# [Try it]
What is needed is an exact copy of every line from the one containing "Viewport: 1366px width, 723px" through the end of the entries; please set it down without any pictures.

Saved entries:
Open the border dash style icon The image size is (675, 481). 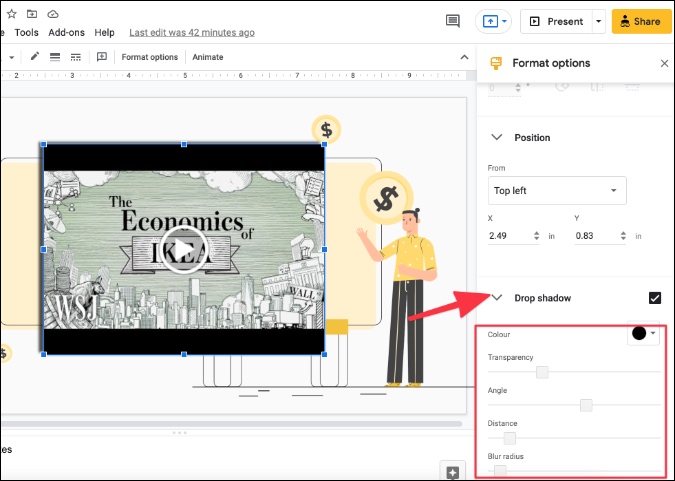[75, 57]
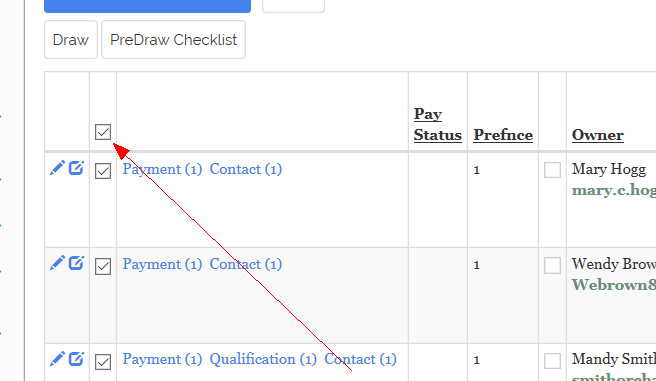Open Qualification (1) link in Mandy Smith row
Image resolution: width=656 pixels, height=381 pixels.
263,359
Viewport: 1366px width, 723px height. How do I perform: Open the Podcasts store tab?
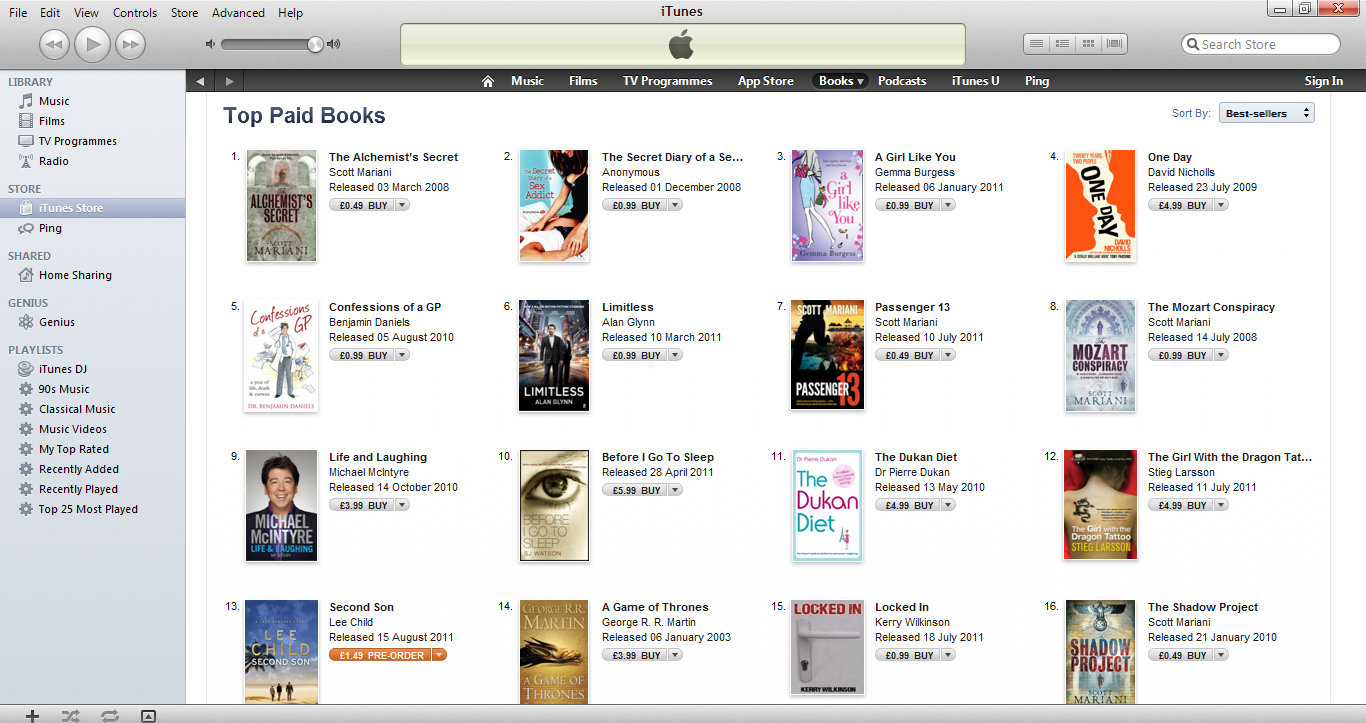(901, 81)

# [Worked solution]
Viewport: 1366px width, 723px height. How do I perform: Open the Podcasts store tab?
(901, 81)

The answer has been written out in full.